Passage provided →

··········

Newly predicted interactions

We calculated the average prediction scores of the independent test set from the models trained with 20 training sets. The ten highest DTIs, which were not seen in the training set, are shown in Table 2. Interestingly, many kinase-inhibiting drug-kinase protein pairs are predicted with high scores. For example, pazopanib, a kinase inhibitor, has 169 positive DTI pairs in the independent test dataset; in our model, we correctly predicted 168 DTI pairs with scores over 0.8 while threshold to classify whether positive or negative is 0.62. To examine why pazopanib showed target pairs which were predicted well with high scores, we queried pazopanib and the corresponding positively predicted targets using STITCH [27]. STITCH constructs the PPI and DTI from their database and inputs, as shown in (Additional file 2Figure S2). As a result, we note a densely connected subnetwork consisting of the targets of pazopanib, likely why pazopanib and its targets are predicted well. Because targets of pazopanib are densely connected, their features became similar with graph topology, which gives prediction powers to predict pazopanib as a drug for these targets. Also, we predict several kinase inhibitors-kinase protein pairs for the drugs as tozasertib, axitinib, and dasatinib, all with high scores. Furthermore, we examine DTIs that are exclusively predicted by our method compared to the “guilt-by-association” method. For example, positive JNJ7706621- Q9H4B4(PLK3, Polo like kinase 3) drug-target pairs gives a positive result in our method, but previous “guilt-by-association” gives a negative prediction. We examine PPI of Q9H4B4, summarized in (Additional file 3 Table S1). Q9H4B4 has many PPI with high interaction confidence score, which means features of Q9H4B4 are lost while being weighted by averaging nearby features with interaction confident score. However, in our method, features of Q9H4B4 remains as much as restarting probability at least, and remaining resource flows along network bringing features of other nodes. In this perspective, our method is a more elaborated way to weighting features by network topology, being able to control maintenance of original node.

··········

Problem to solve →
Pick up the passage on newly predicted drug-target interactions after its last sentence and continue it.

··········

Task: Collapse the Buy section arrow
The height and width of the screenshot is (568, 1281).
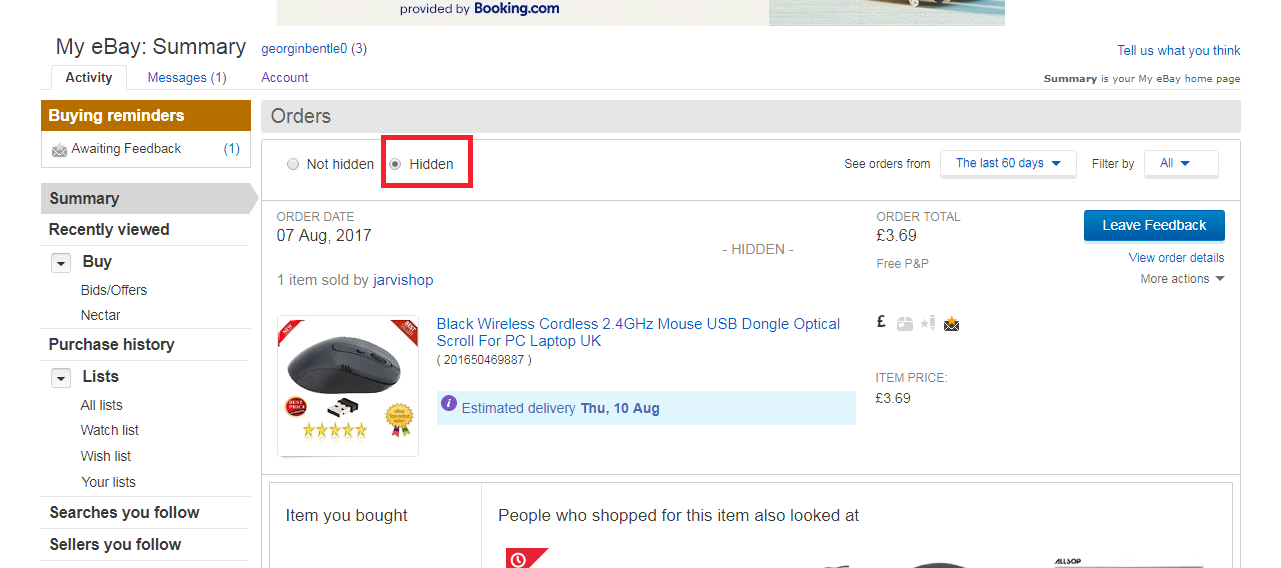Action: (x=62, y=263)
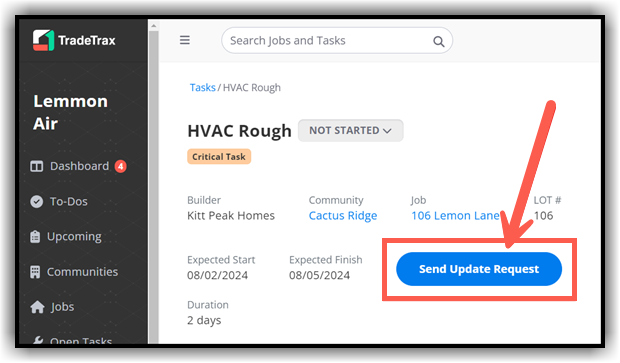Open the 106 Lemon Lane job link
The image size is (620, 363).
[455, 216]
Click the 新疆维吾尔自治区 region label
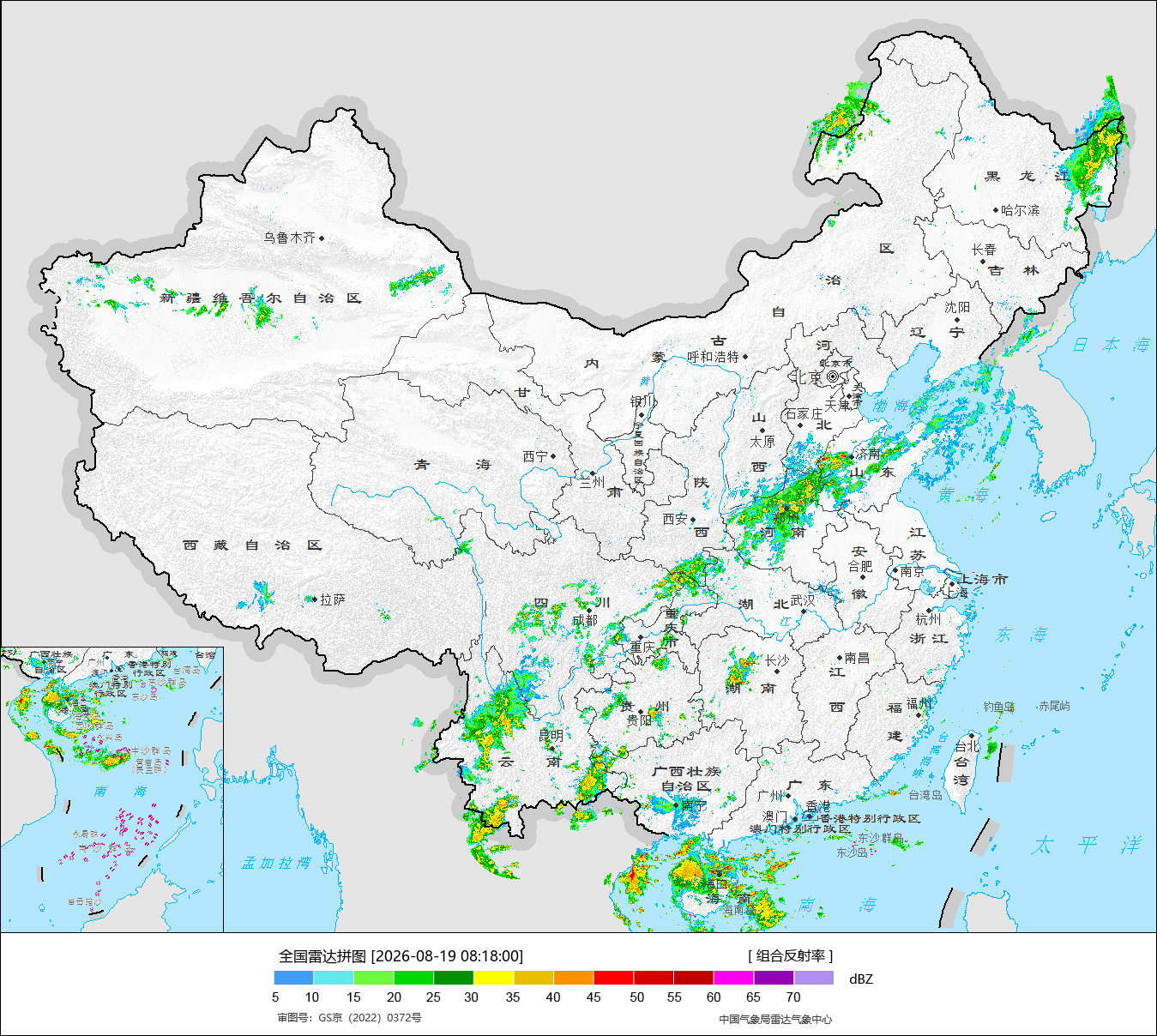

··········

Solved exercise →
Table 2 Ten highest predicted drug-target pairs

Discussions

There are various methods for selecting an appropriate PPI for establishing a heterogeneous network in a network-based method using PPI data. For example, PPI databases support confidence score because they usually collect PPI data from not only reviewed data but also various sources such as experimental results, computational predictions and literature mining. In this paper, only PPIs with a confidence score of 800 or higher are used, so that future studies can query the PPI network with various PPI selection criteria depending on the reliability. Also, because confidence scores are only used to query PPI network, it could be possible to use confidence score as prior knowledge for yielding affinity in the random walk algorithm, which means probability for a random walker to stop node j starting from i.

Similar to PPI, there are many ways to choose the appropriate DDI to construct heterogeneous network. In this work, we built edges between drugs sharing the same target for DTI prediction. Although there are many DDI databases such as DCDB and DrugBank, it is hard to bring their DDI information for DTI prediction, because their DDIs imply drug combination. Thus, we should remind that selecting appropriate PPI and DDI could be a crucial step for the network-based DTI prediction studies.

Conclusions

In this work, we gathered PPI, DDI, and DTI data to construct a heterogeneous network. Also, we weighted the features of drugs and targets using the RWR algorithm. Weighted features by the RWR algorithm allowed the utilization of features with respect to a global interacatome network topology, resulting in features getting similar on feature spaces for nodes which are closely connected in a network.

As a result, our model shows increased cross-validation performance compared to the previous model. At the optimized restarting probability, our method shows better performance in AUC with an independent test set with the cubic kNN as compared to the previous method. Finally, we predicted positive DTIs in an independent dataset, with high scores, showing they are closely connected in the interactome network.